Records contained in a dataset:
[Start of section]

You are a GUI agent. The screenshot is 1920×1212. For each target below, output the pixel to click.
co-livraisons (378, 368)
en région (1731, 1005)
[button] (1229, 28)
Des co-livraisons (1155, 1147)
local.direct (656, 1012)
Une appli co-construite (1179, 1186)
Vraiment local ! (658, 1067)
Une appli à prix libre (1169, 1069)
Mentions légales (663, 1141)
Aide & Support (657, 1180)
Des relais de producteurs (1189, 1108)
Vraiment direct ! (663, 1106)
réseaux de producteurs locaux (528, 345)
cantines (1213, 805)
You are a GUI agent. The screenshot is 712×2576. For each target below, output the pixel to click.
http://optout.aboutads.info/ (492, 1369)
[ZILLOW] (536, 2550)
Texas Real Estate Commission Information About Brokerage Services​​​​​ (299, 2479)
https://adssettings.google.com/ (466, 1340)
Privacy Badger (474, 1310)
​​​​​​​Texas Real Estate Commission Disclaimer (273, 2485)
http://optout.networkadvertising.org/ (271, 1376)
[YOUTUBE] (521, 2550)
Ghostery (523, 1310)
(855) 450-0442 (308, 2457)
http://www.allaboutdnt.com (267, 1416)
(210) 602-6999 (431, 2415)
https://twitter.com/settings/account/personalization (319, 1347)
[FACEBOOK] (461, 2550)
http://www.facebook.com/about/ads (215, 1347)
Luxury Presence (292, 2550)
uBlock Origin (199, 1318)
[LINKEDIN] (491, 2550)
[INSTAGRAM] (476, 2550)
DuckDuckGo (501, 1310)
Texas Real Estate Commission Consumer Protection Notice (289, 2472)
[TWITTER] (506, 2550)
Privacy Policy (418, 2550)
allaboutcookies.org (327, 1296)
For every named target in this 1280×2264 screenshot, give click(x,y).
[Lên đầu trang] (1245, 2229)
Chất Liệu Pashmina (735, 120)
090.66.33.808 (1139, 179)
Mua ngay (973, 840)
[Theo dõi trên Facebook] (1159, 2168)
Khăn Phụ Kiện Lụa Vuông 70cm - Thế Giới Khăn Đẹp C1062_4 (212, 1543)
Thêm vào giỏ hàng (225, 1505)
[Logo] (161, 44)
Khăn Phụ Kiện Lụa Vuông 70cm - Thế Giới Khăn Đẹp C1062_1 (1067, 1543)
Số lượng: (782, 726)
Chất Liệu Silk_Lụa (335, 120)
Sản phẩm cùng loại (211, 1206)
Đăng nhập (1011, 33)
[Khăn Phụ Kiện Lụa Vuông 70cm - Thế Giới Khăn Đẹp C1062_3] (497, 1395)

[End of section]

EXERCISE: Check the entries above line by line and return each one containing the word "Real".

ANSWER FOR THIS EXERCISE:
Texas Real Estate Commission Information About Brokerage Services​​​​​ (299, 2479)
​​​​​​​Texas Real Estate Commission Disclaimer (273, 2485)
Texas Real Estate Commission Consumer Protection Notice (289, 2472)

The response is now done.